Under the mission of defending “parental rights,” Moms for Liberty has endorsed 84 candidates across 13 states in upcoming local school board and elected superintendent races. “We’re going to keep fighting back and we’re going to win,” Ms. Justice says. “There’s no other option for parents. We have nothing in America if we don’t have the fundamental right to direct the upbringing of our children.”

Kansas State Board of Education member Melanie Haas, center, D-Overland Park, watches as the winner of a national competition for school bus drivers is congratulated during a break in the board's regular monthly meeting, Wednesday, Oct. 9, 2024, in Topeka, Kan.
A Kansas State Board of Education member, Melanie Haas, center, on October 9, 2024, at Topeka. AP/John Hanna

Operating on the other side of the political spectrum is the organization Run for Something, which seeks to “recruit and support young, diverse progressives to run for down-ballot races in order to build sustainable power for Democrats in all 50 states.” The group has endorsed more than 600 candidates this election cycle, and more than 70 percent won their primaries and made it to the ballot. Close to 65 of these candidates are running for education-related offices, including school boards, state boards, and library boards.
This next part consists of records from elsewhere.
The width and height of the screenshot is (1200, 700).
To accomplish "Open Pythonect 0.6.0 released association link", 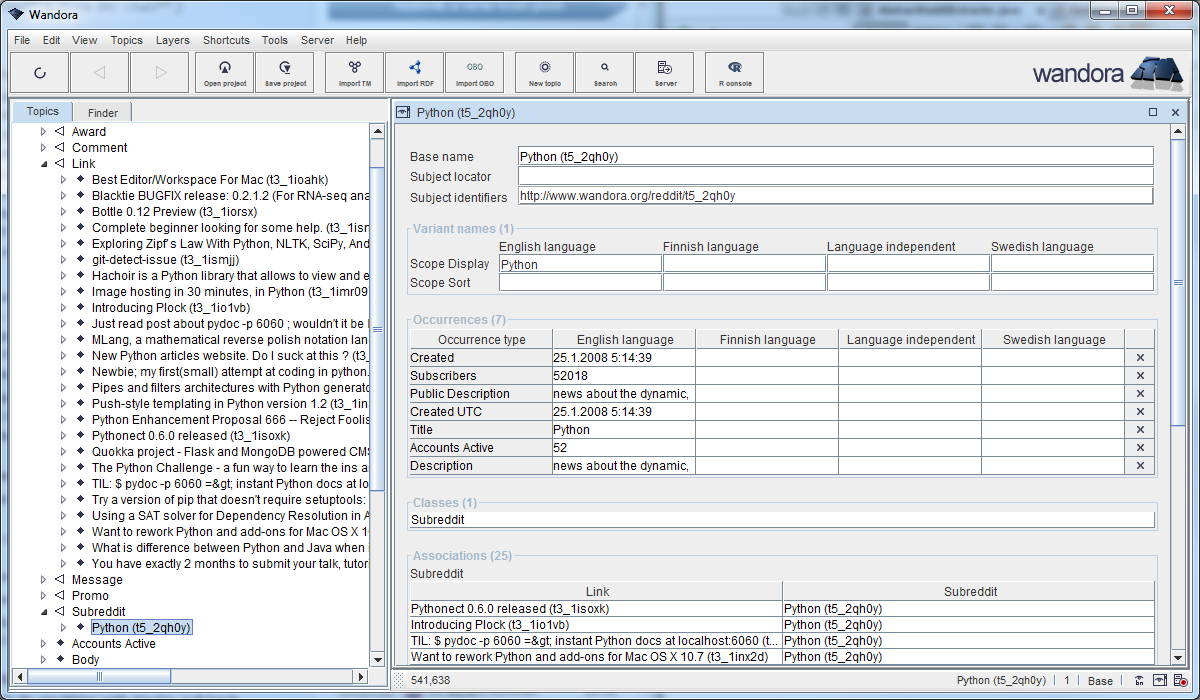I will coord(510,608).
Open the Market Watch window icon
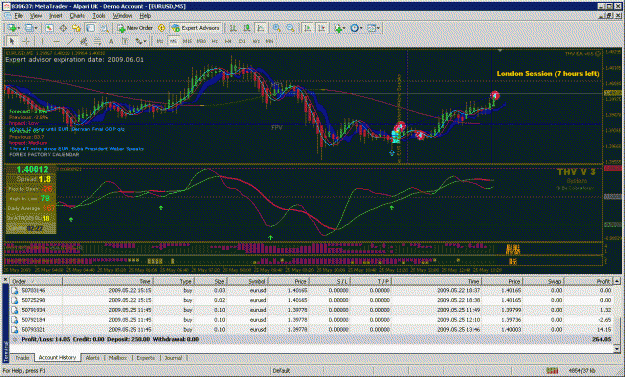 pos(49,28)
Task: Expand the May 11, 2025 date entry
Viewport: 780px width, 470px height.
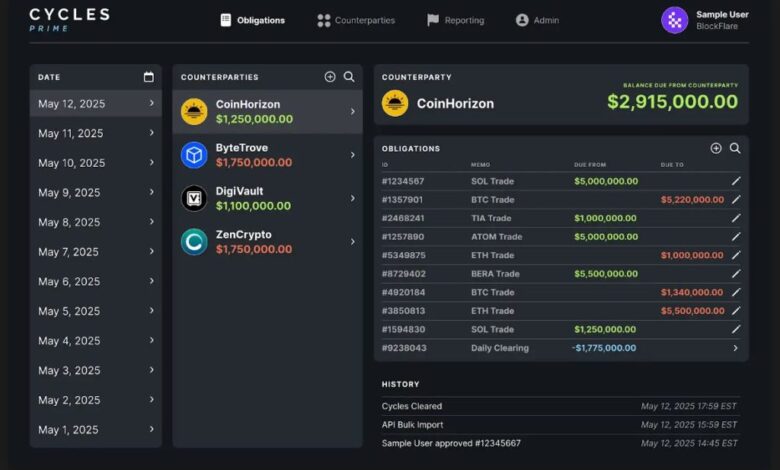Action: click(151, 133)
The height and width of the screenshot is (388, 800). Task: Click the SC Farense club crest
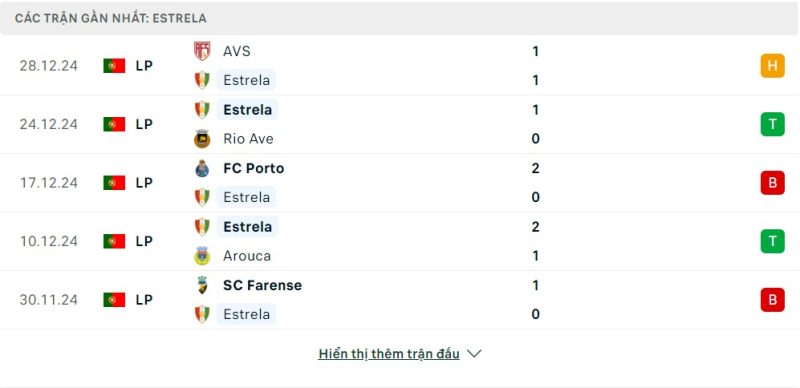[202, 285]
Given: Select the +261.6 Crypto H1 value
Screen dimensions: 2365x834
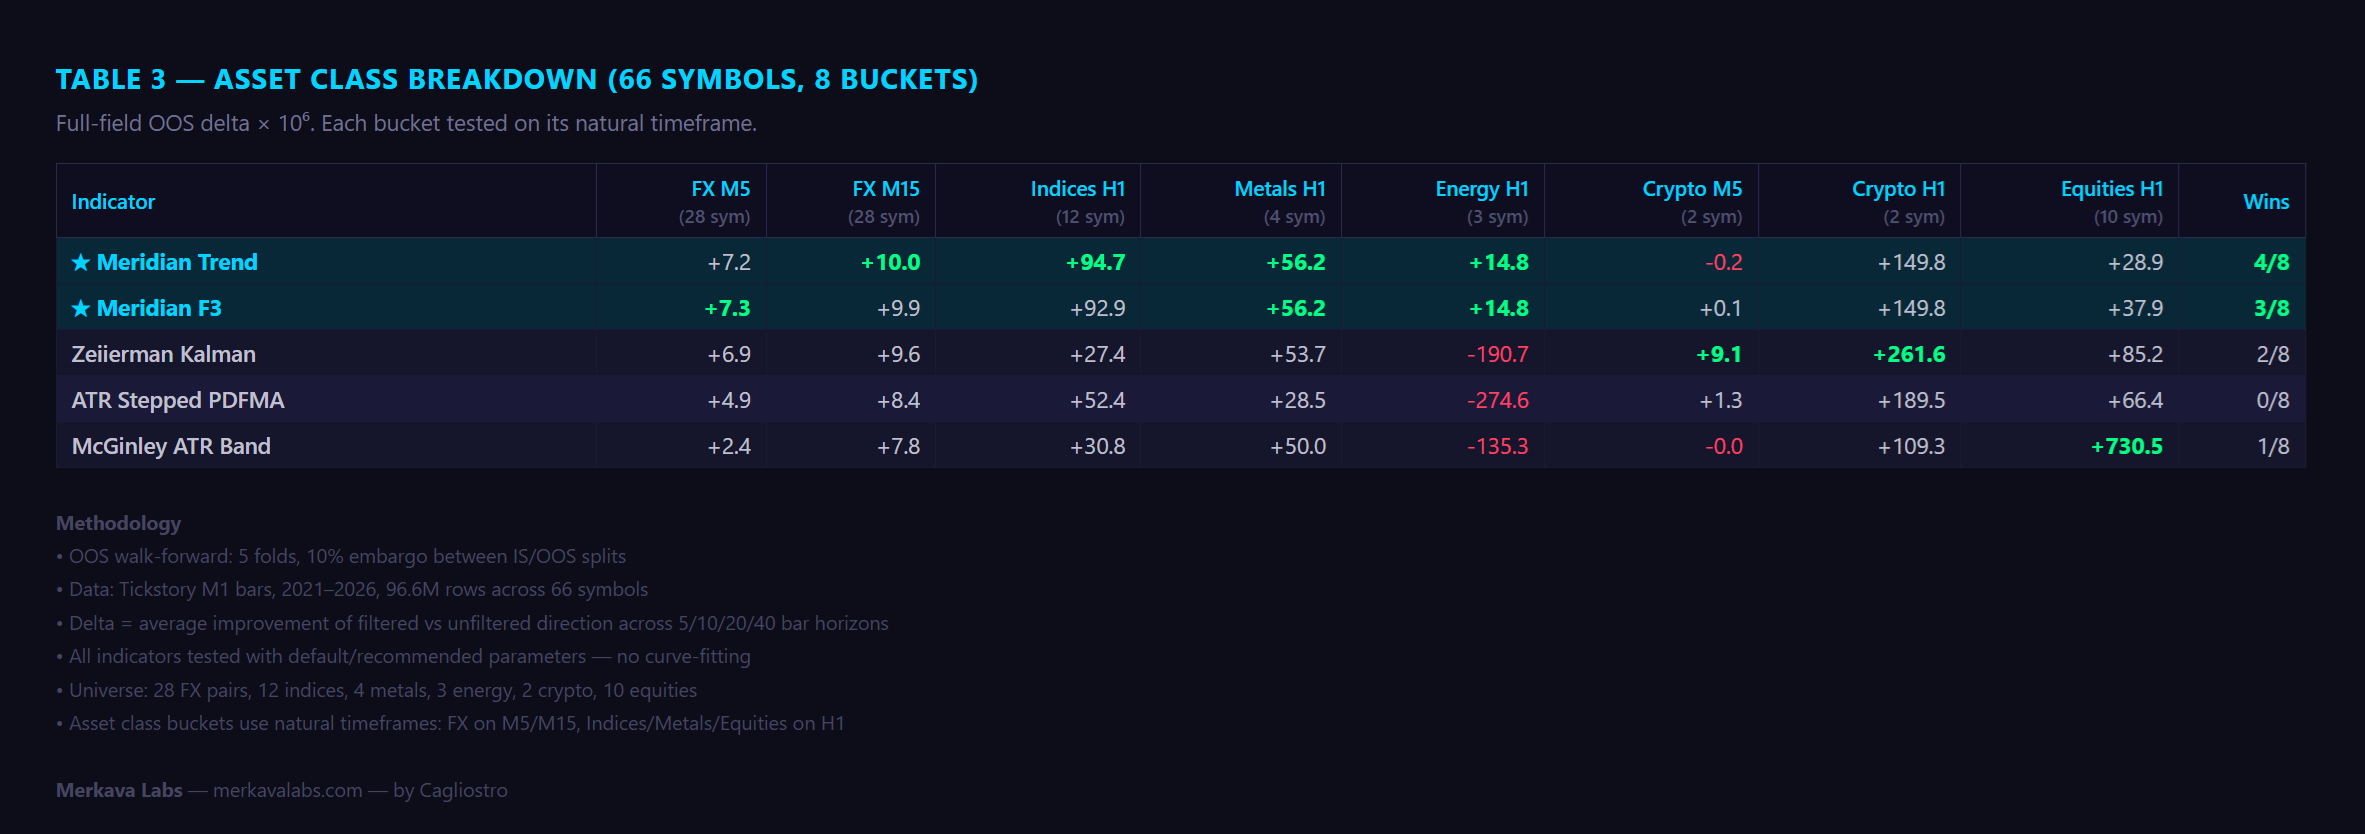Looking at the screenshot, I should pyautogui.click(x=1909, y=354).
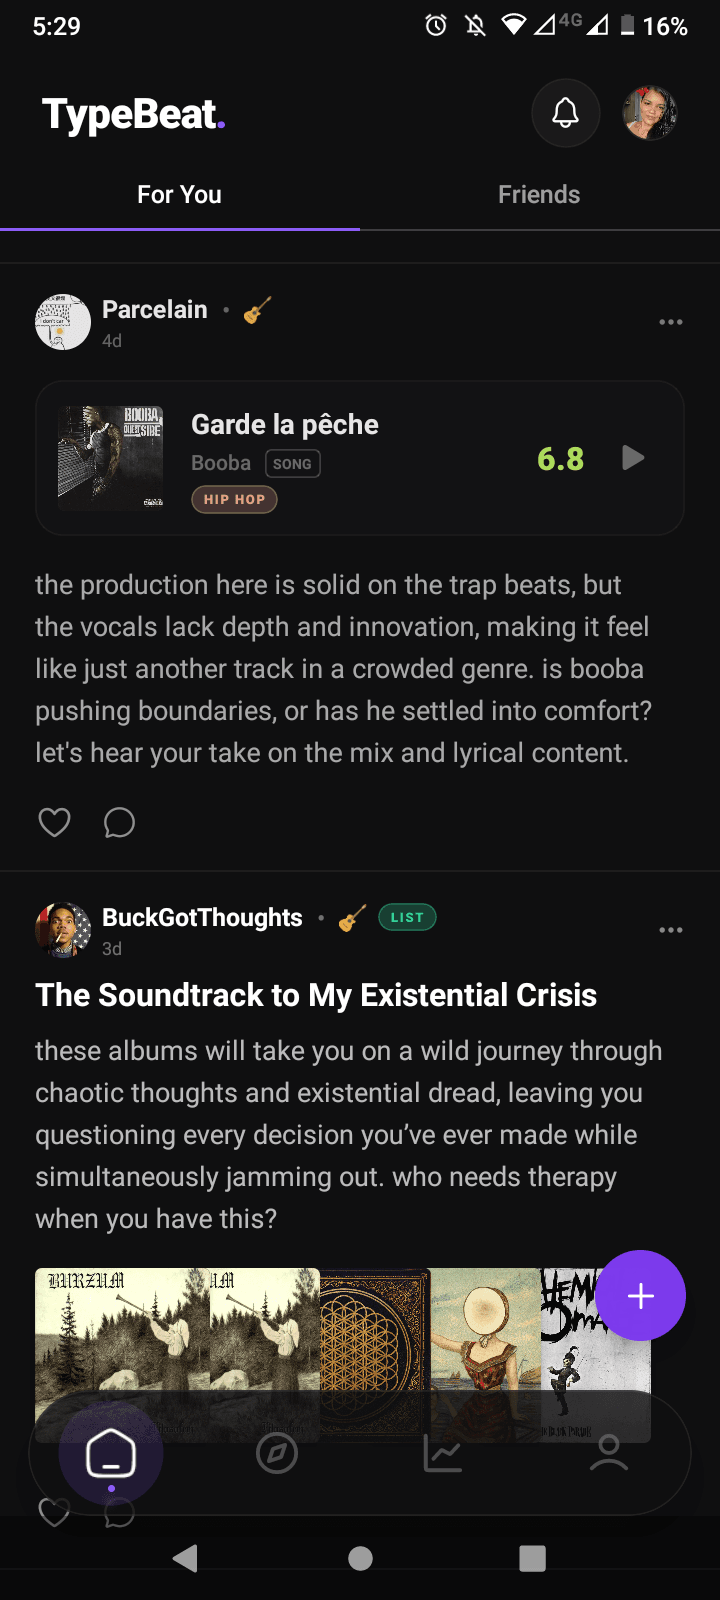Image resolution: width=720 pixels, height=1600 pixels.
Task: Open notifications via the bell icon
Action: pos(565,113)
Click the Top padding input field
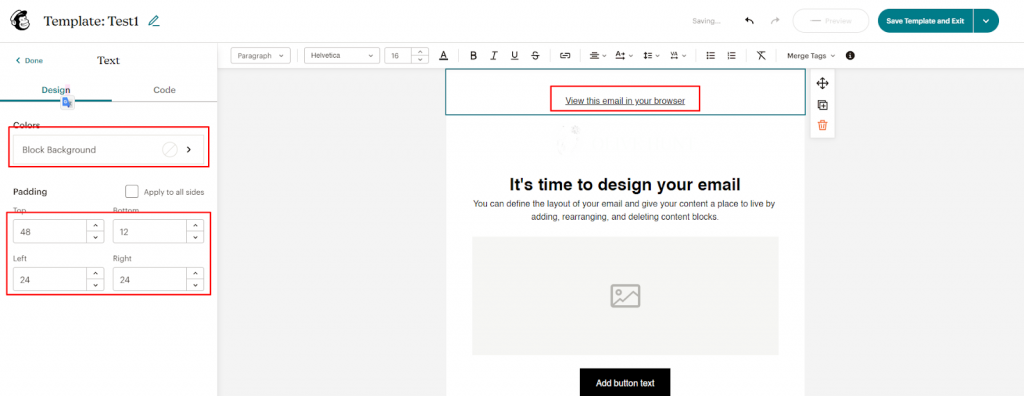The width and height of the screenshot is (1024, 396). tap(50, 231)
“Around 60 percent of school board races go uncontested each year, and groups like Moms for Liberty have been exploiting that to push for book bans and put the wellbeing of LGBTQ students at risk,” a spokesman for the organization, Ross Morales Rocketto, tells the Sun. “This year, we are proud to support more than 65 school board candidates nationwide who will shift the focus back to critical issues like teacher pay, facilities funding, and school safety for the well-being of ALL students.”

School board races attracted more national attention in 2022, as schools across the country were grappling with recent closures during the Covid pandemic, debates over masking protocols, and a growing focus in education on issues of diversity, equity, and inclusion. Following outcry from parents and activists, a total of 30 bills now target DEI programs at state-funded institutions, ten of which have been signed into law.

Meanwhile, 1,131 school districts, impacting more than 12 million students, have policies that prohibit parents from knowing if their child identifies as transgender or gender nonconforming without the child’s consent. Those policies are facing legal challenges based on the Supreme Court’s century-old recognition of parents’ constitutional right to direct the upbringing of their children. 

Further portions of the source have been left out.